The liberty of the individual to do as he pleases, even in innocent matters, is not absolute. It must frequently yield to the common good.
A free press stands as one of the great interpreters between the government and the people. To allow it to be fettered is to fetter ourselves.
The tax here involved is bad not because it takes money from the pockets of the appellees. If that were all, a wholly different question would be presented. It is bad because, in the light of its history and of its present setting, it is seen to be a deliberate and calculated device in the guise of a tax to limit the circulation of information to which the public is entitled in virtue of the constitutional guaranties.
For the saddest epitaph which can be carved in memory of a vanished liberty is that it was lost because its possessors failed to stretch forth a saving hand while yet there was time.
A nuisance may be merely a right thing in the wrong place — like a pig in the parlor instead of the barnyard.
It is impossible to concede that, by the words "freedom of the press," the framers of the amendment intended to adopt merely the narrow view then reflected by the law of England that such freedom consisted only in immunity from previous censorship, for this abuse had then permanently disappeared from English practice.

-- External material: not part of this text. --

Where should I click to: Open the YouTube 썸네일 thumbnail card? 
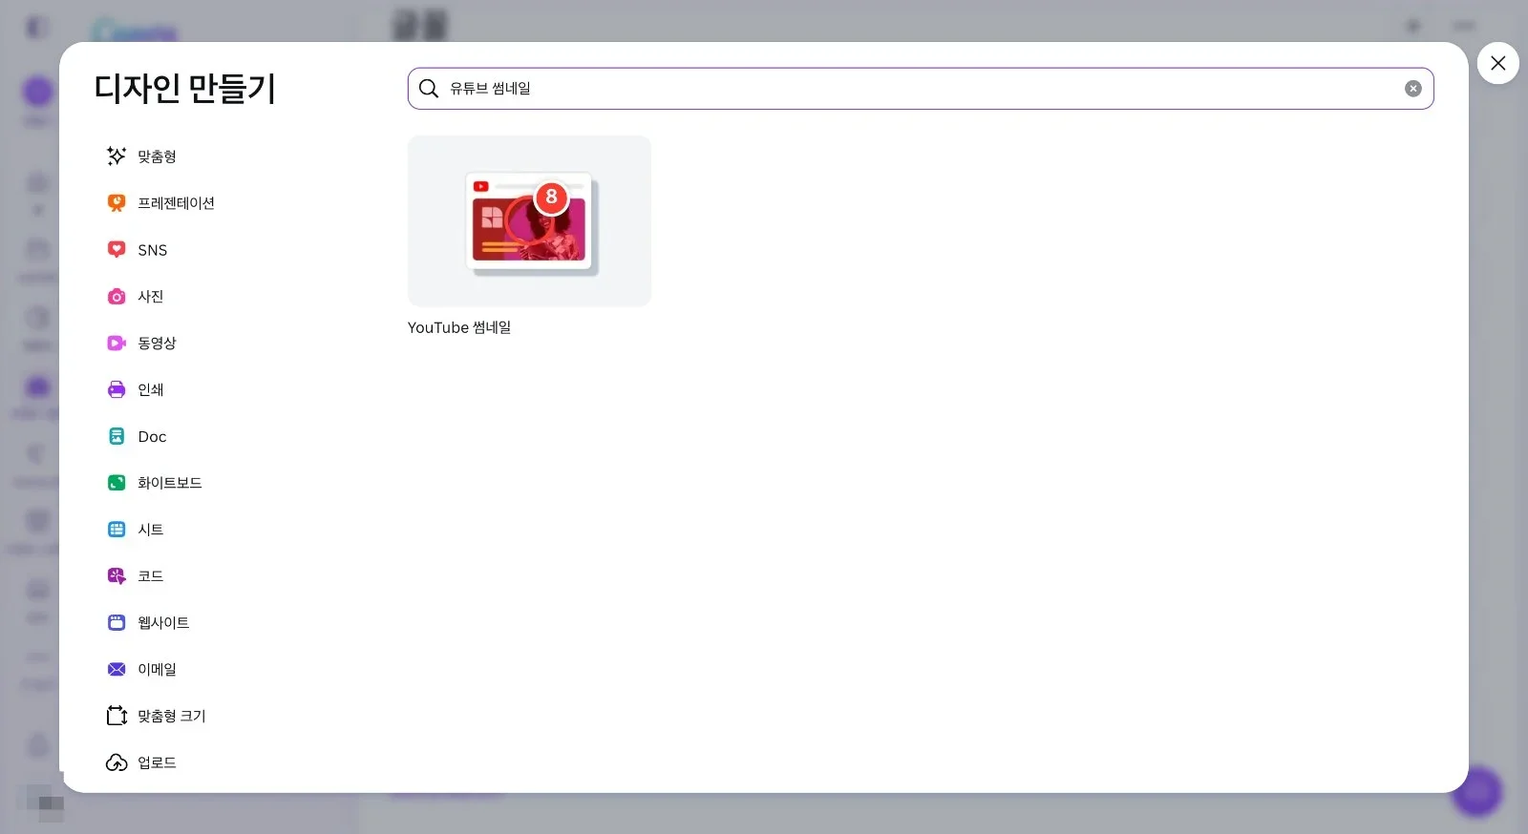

It is equally impossible to believe that it was not intended to bring within the reach of these words such modes of restraint as were embodied in the two forms of taxation already described.

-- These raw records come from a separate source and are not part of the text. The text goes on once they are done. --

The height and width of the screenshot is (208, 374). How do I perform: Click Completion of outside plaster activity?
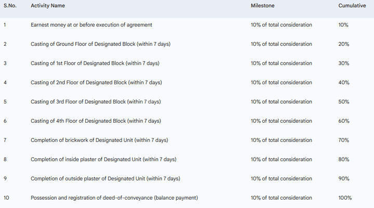point(105,179)
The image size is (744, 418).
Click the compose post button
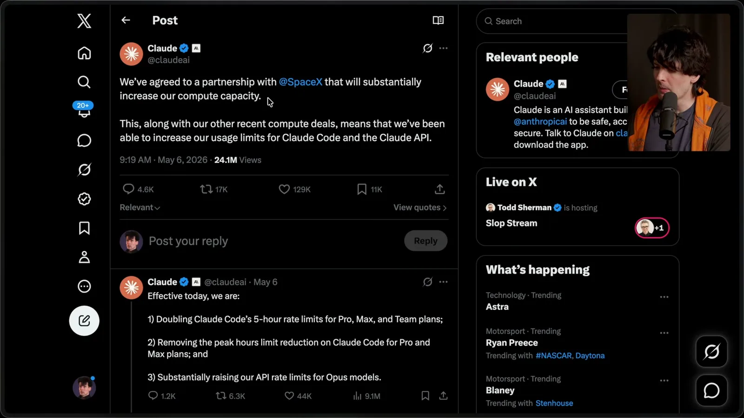pyautogui.click(x=84, y=320)
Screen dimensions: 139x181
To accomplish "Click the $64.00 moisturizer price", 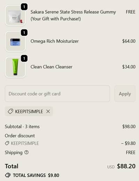I will [x=129, y=41].
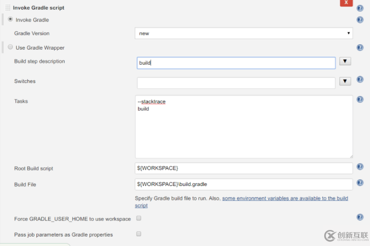
Task: Expand the Build step description field arrow
Action: pos(345,61)
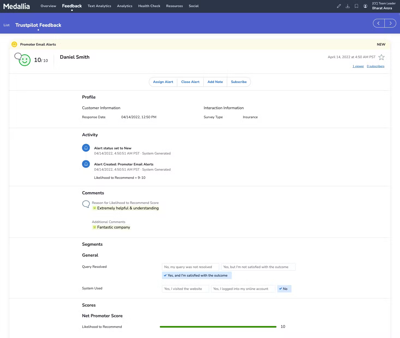Image resolution: width=400 pixels, height=338 pixels.
Task: Star this feedback with the star icon
Action: pyautogui.click(x=381, y=57)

Since informed public opinion is the most potent of all restraints upon misgovernment, the suppression or abridgement of the publicity afforded by a free press cannot be regarded otherwise than with grave concern.
The legal right of a taxpayer to decrease the amount of what otherwise would be his taxes, or altogether avoid them, by means which the law permits, cannot be doubted.
If the provisions of the Constitution be not upheld when they pinch as well as when they comfort, they may as well be abandoned.